Purification procedures were performed as described previously except that the 100,000 times g centrifugation was omitted and protease inhibitors (0.5 mM phenylmethylsulfonyl fluoride, 5 mg of leupeptin/liter, 5 mg of aprotinin/liter, and 5 mg of soybean trypsin inhibitor/liter) were added to the (NH(4))(2)SO(4) pellet(11) . Protein concentration was determined by the method of Bradford (15) using BSA as the standard.

Synthetic Peptides

R peptide (DLDVPIPGRFDRRVSVAAE), a synthetic peptide substrate for CaN, was synthesized, and the purity, amino acid composition, and concentration were determined as described(16) . CaN A 341-360 (YWLPNFMDVFTWSLPFVGEK) was synthesized by Macromolecular Resources.

In Vitro Reconstitution of CaN A and CaN B and Phosphatase Assays

Reconstitution of CaN A and Can B was carried out as described previously(11) . P-R peptide was phosphorylated by cAMP kinase (17) and used as substrate for CaN with previously described assay conditions(11) .

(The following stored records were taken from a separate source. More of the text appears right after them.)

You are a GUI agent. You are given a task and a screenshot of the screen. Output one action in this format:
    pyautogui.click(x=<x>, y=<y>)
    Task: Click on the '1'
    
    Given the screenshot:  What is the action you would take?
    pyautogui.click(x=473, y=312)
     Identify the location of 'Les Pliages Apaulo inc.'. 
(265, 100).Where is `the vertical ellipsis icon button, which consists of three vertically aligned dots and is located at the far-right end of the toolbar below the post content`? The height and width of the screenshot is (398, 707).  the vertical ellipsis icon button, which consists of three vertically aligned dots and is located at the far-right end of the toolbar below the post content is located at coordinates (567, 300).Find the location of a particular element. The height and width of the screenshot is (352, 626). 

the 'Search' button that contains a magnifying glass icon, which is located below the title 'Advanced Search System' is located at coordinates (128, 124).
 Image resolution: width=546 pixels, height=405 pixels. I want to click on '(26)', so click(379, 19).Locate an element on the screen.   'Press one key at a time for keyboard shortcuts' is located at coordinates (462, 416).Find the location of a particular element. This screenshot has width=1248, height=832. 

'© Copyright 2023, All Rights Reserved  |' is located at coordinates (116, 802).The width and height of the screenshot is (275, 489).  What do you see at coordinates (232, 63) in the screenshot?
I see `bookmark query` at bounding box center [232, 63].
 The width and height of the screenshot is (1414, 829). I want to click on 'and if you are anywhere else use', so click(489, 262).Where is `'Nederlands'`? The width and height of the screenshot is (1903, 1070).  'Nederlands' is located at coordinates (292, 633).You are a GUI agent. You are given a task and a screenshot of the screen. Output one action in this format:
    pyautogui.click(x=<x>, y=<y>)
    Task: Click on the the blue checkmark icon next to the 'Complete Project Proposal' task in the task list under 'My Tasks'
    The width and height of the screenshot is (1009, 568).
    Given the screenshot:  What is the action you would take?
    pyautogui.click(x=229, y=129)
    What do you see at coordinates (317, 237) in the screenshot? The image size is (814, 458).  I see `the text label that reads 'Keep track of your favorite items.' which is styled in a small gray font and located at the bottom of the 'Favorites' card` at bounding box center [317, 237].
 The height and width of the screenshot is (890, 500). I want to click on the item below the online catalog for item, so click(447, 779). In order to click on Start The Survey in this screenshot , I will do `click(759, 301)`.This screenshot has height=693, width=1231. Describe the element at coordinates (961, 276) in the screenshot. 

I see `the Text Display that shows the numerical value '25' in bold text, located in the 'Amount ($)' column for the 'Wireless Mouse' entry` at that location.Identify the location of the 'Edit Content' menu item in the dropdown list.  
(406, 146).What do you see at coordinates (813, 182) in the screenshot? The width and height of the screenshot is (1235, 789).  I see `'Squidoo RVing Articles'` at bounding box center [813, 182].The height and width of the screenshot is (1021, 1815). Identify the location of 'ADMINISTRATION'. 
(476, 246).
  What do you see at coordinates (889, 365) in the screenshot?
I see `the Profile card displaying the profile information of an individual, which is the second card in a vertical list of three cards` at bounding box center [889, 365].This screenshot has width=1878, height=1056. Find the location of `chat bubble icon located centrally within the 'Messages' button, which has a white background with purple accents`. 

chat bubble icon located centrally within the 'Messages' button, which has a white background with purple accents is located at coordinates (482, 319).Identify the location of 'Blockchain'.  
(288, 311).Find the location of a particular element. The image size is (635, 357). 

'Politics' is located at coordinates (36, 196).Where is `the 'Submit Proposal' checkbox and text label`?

Gel Electrophoresis and Western Blot Analysis

SDS-PAGE was carried out according to the method of Laemmli(18) . The electrophoretic transfer of proteins from the SDS-PAGE to the PVDF membrane was performed as described by Towbin et al.(19) . For immunodetection of the transferred proteins, the procedure of Burnette (20) was used except that the second antibody was linked to horseradish peroxidase. Antigen-antibody complexes were visualized by reacting the bound peroxidase with the chemiluminescence reagent (DuPont).

Materials

[-P]ATP (6,000 Ci/mmol) was purchased from DuPont NEN. Restriction enzymes and DNA-modifying enzymes were from Promega or Life Technologies, Inc. Grace's insect medium, lactalbumin hydrolysate, yeastolate, Pluronic F-68, and antibiotics were from Life Technologies, Inc. Fetal bovine serum was purchased from HyClone. Dowex resins were from Bio-Rad. CaM-Sepharose were obtained from Pharmacia Biotech Inc. The CaN antibodies that recognize the CaN A and CaN A/B were gifts from Dr. K. Fukunaga (Kumamoto University, Japan) and Dr. R. Kincaid (NIAA, National Institutes of Health), respectively. Anti-CaN B was from Upstate Biotechnologies, Inc. The bacterial expressed myristylated CaN B was kindly provided by Dr. F. Rusnak (Mayo Foundation, Rochester, MN). All other materials and reagents were of the highest quality available from commercial suppliers.


RESULTS

Interaction of CaN B with CaN A328-390

CaN A subunit sequences from Drosophila to human brain show a highly conserved region of unknown function between the catalytic domain and the CaM-binding domain (Fig. 1A). This CaN A sequence has two highly hydrophobic motifs (Fig. 1B), which may be involved in binding of the B subunit since dissociation of native CaN into its A and B subunits requires 6 M urea (13) . Therefore, we expressed and purified a fusion protein of glutathione S-transferase (GST) and sequences 328-390 of CaN A (GST/A328-390). We tested the ability of residues 328-390 in this fusion protein to interact with CaN B by two independent techniques. Direct binding of CaN B to residues 328-390 was demonstrated in a mixture containing B subunit, fusion protein GST/A328-390, and glutathione-Sepharose. When this mixture was centrifuged and washed, the B subunit was bound to the fusion protein in the pellet (Fig. 2, lane 1). This interaction did not occur with just the GST protein alone (Fig. 2, lane 2), demonstrating that the B subunit was binding to residues 328-390. Furthermore, binding of CaN B to the GST/A328-390 was blocked by the presence of 10 µM synthetic peptide corresponding to residues 341-360 of CaN A (data not shown).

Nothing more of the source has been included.